◆ **STATED PROBLEM**: Can you rewrite the material below with every "screenshot" changed to "screen capture", keeping everything else the same and leaving out the pictures?

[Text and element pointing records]
:::

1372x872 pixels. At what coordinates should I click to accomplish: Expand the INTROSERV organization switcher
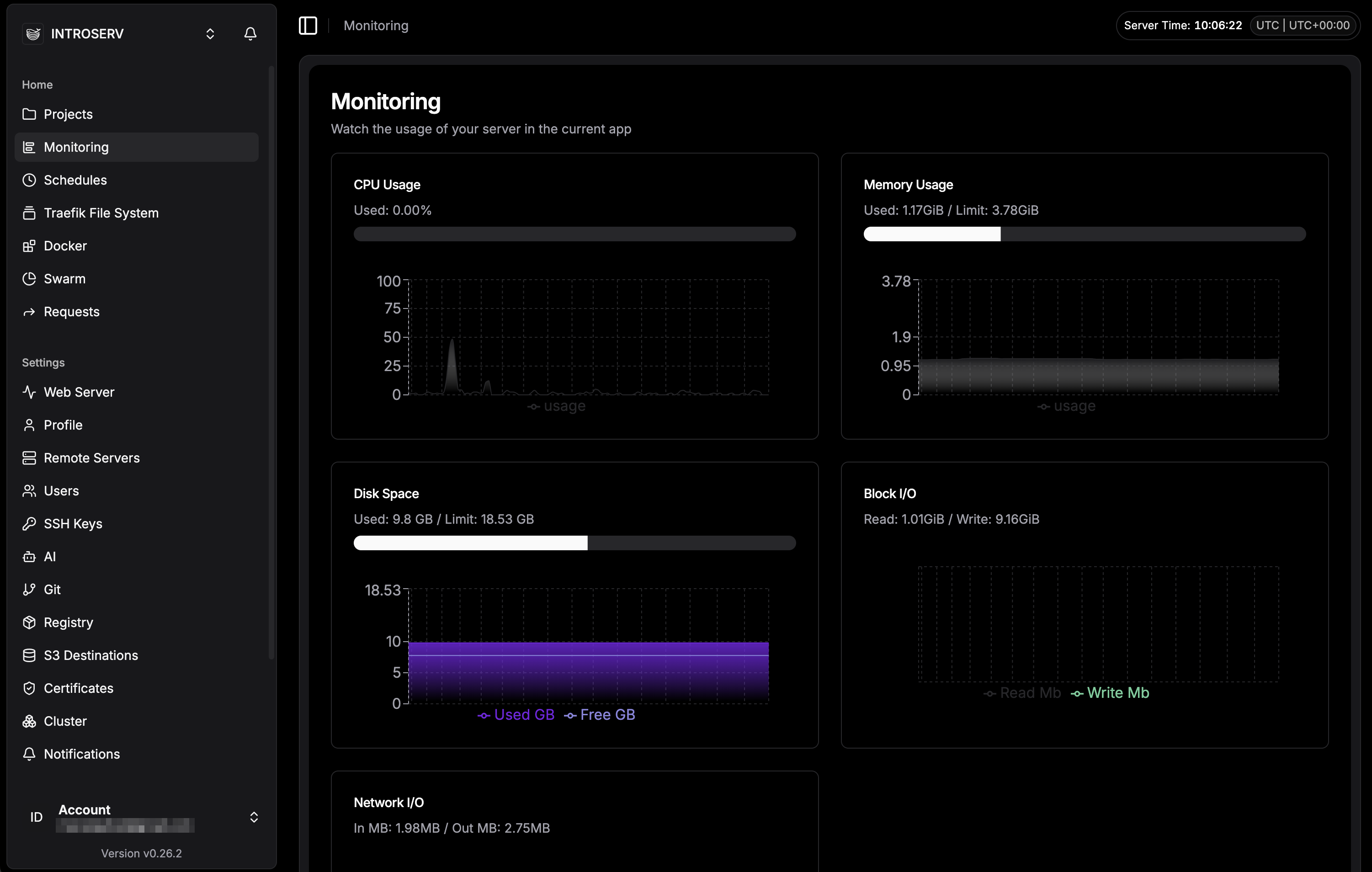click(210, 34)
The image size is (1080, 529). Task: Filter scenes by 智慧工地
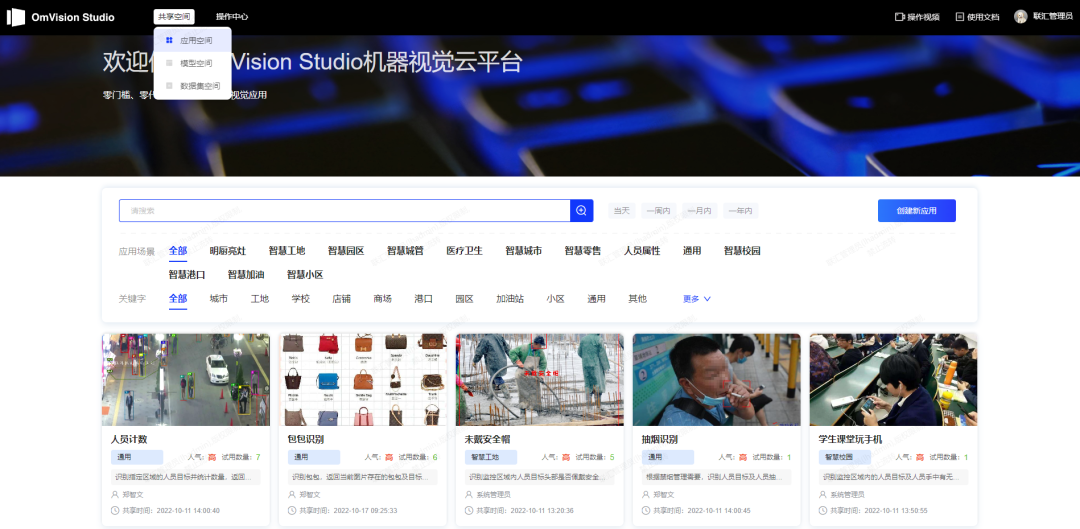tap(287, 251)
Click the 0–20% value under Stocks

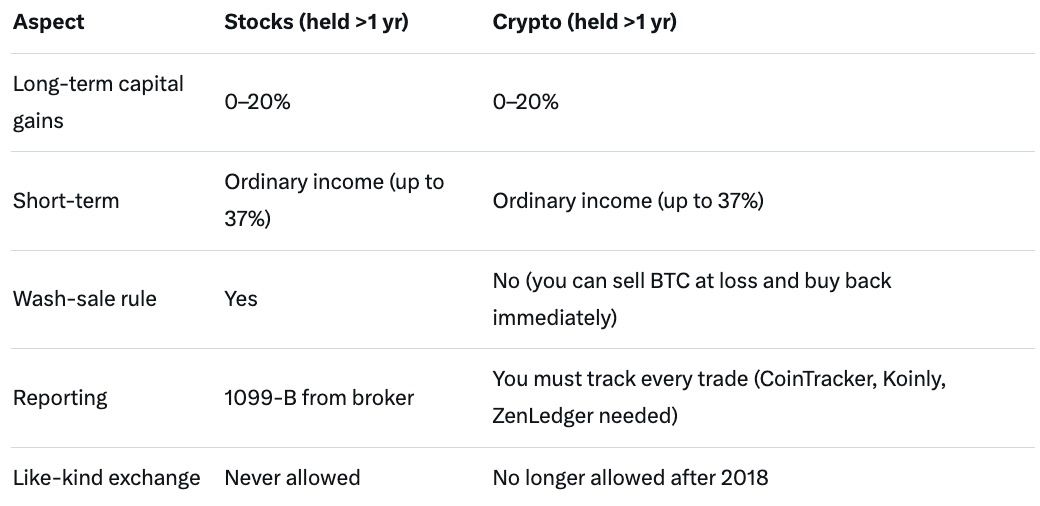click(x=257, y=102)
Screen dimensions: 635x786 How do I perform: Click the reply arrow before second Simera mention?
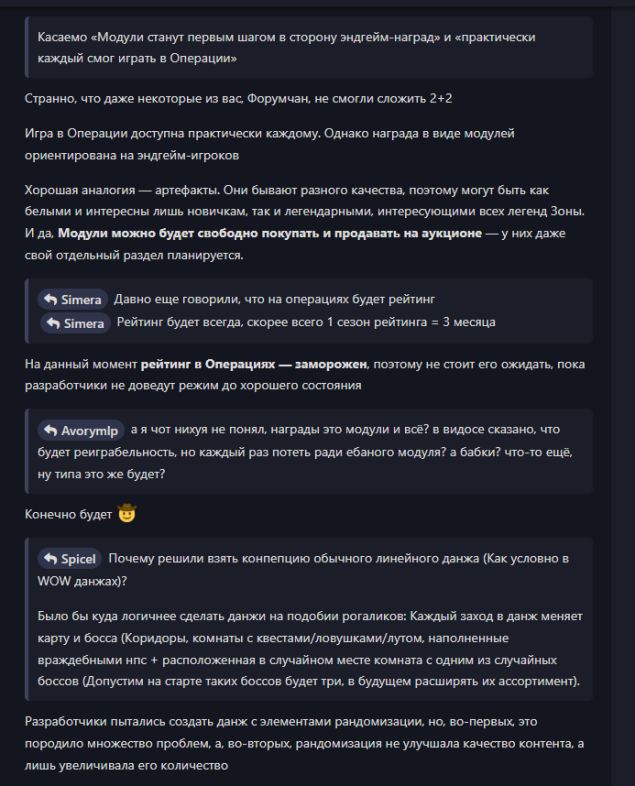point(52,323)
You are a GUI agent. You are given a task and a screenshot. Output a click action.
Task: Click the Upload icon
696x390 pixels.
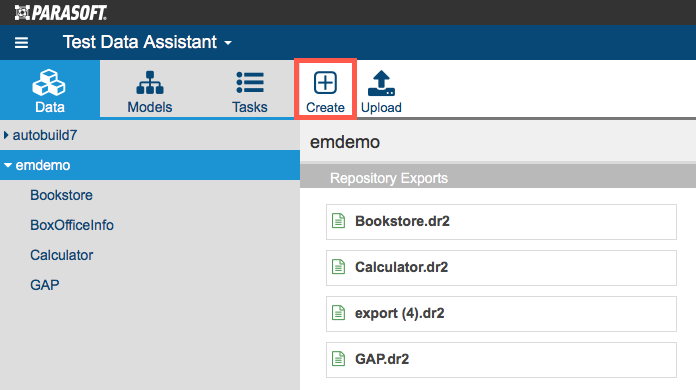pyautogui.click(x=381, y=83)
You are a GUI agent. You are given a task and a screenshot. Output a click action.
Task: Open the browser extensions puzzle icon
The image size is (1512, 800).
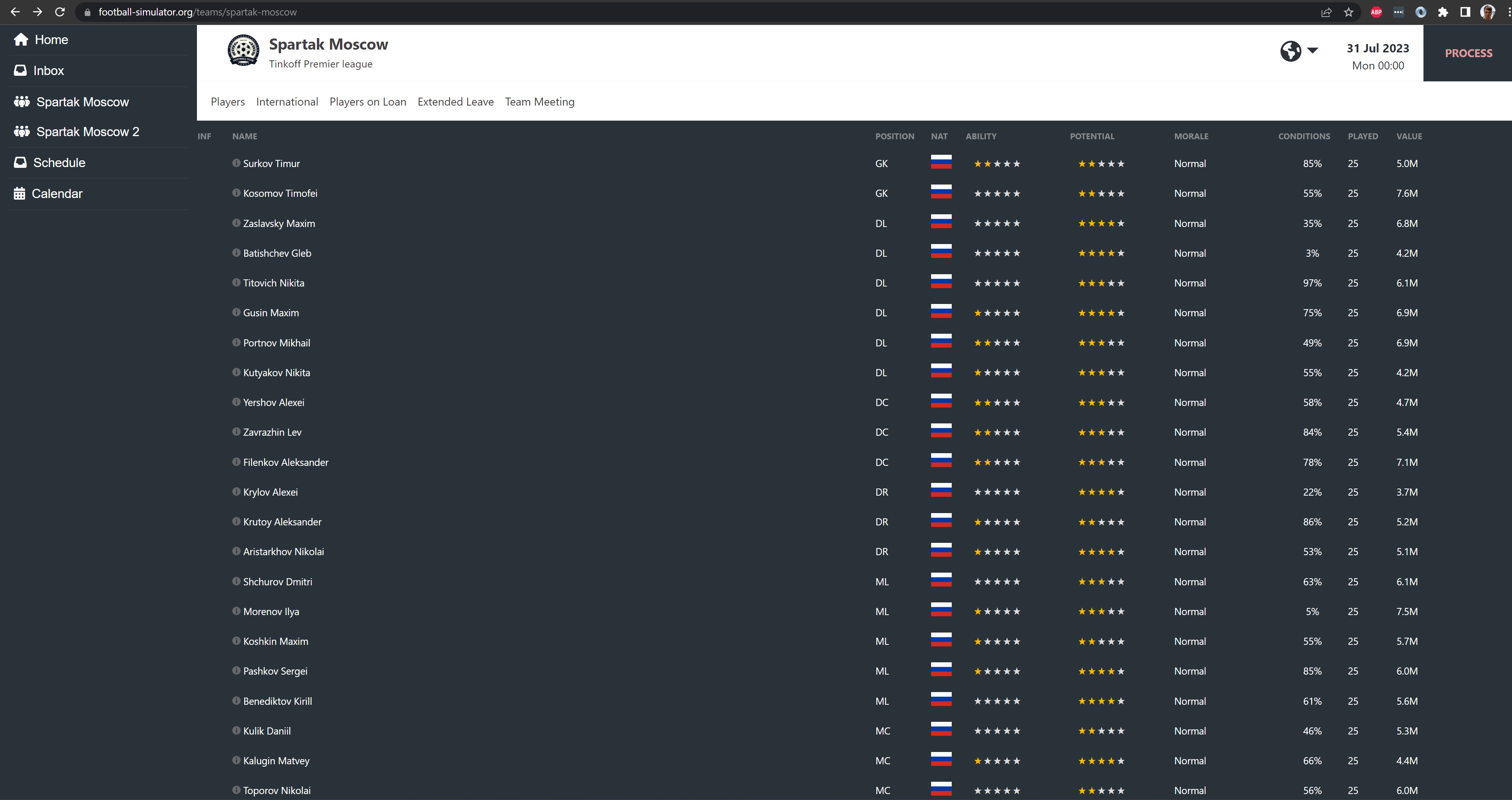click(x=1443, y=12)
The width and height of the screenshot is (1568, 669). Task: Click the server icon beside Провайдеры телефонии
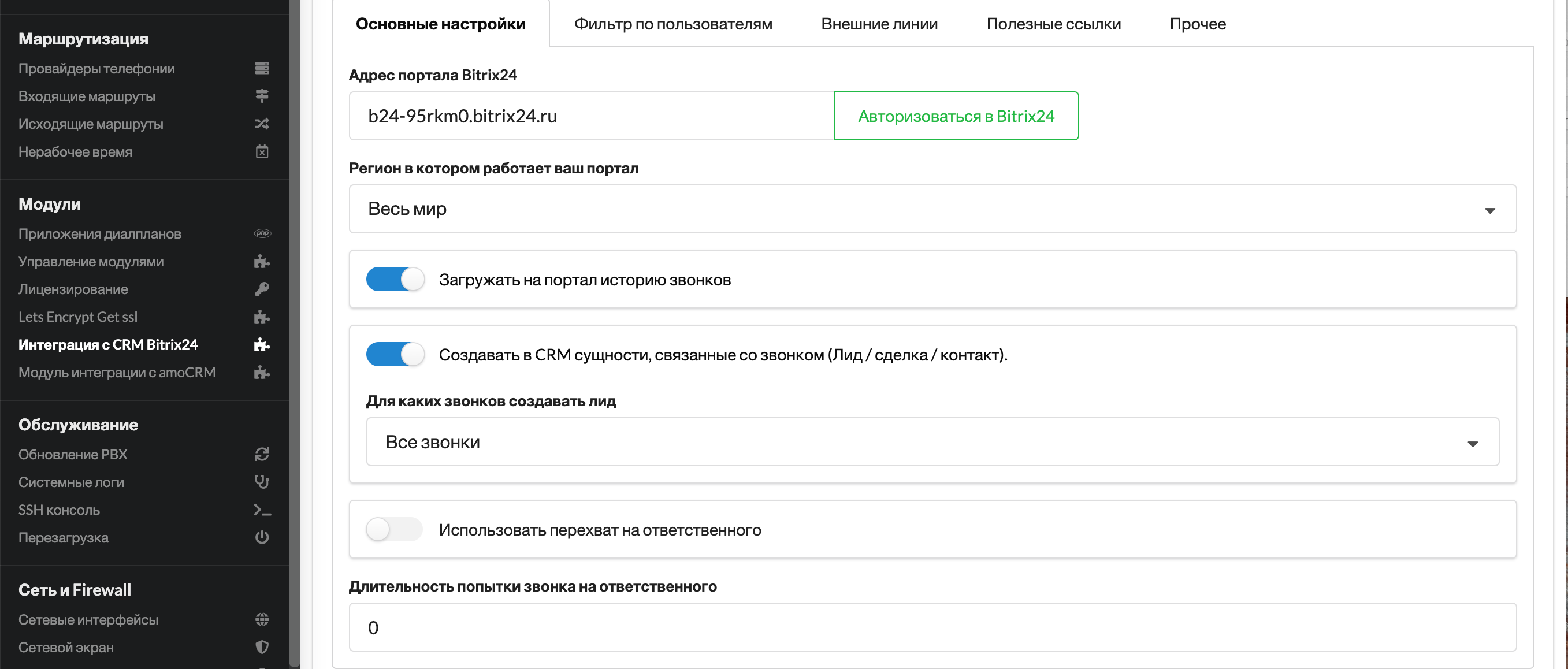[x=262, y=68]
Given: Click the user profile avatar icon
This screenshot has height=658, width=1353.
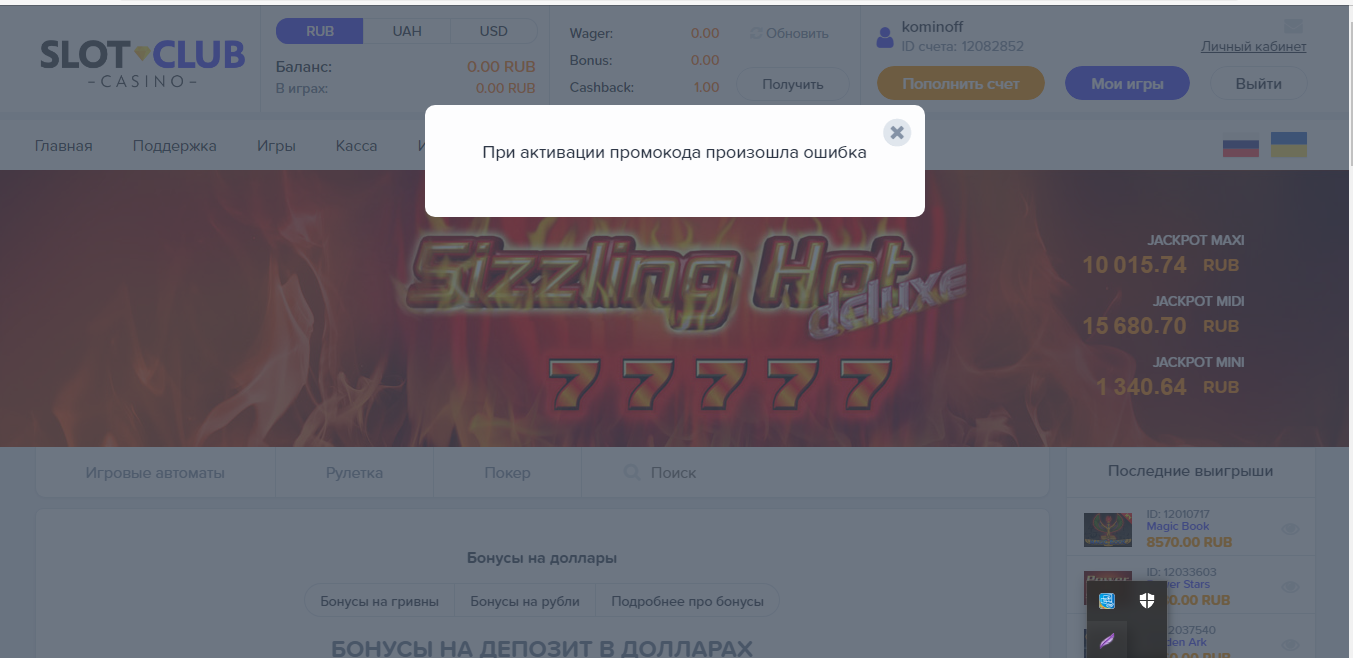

:::

◆ **FINAL RESULT**:
1372x872 pixels. At what coordinates should I click to accomplish: Expand the INTROSERV organization switcher
click(210, 34)
The image size is (1080, 529). Task: Filter scenes by 智慧工地
tap(287, 251)
Click the 0–20% value under Stocks

click(x=257, y=102)
Screen dimensions: 635x786 How do I perform: Click the reply arrow before second Simera mention?
point(52,323)
You are a GUI agent. You are given a task and a screen capture. Output a click action.
Task: Click the Upload icon
696x390 pixels.
pyautogui.click(x=381, y=83)
You are a GUI agent. You are given a task and a screen capture. Output a click action.
Task: Open the browser extensions puzzle icon
The image size is (1512, 800).
click(x=1443, y=12)
The width and height of the screen capture is (1568, 669). Task: Click the server icon beside Провайдеры телефонии
[x=262, y=68]
Given: Click the user profile avatar icon
This screen capture has height=658, width=1353.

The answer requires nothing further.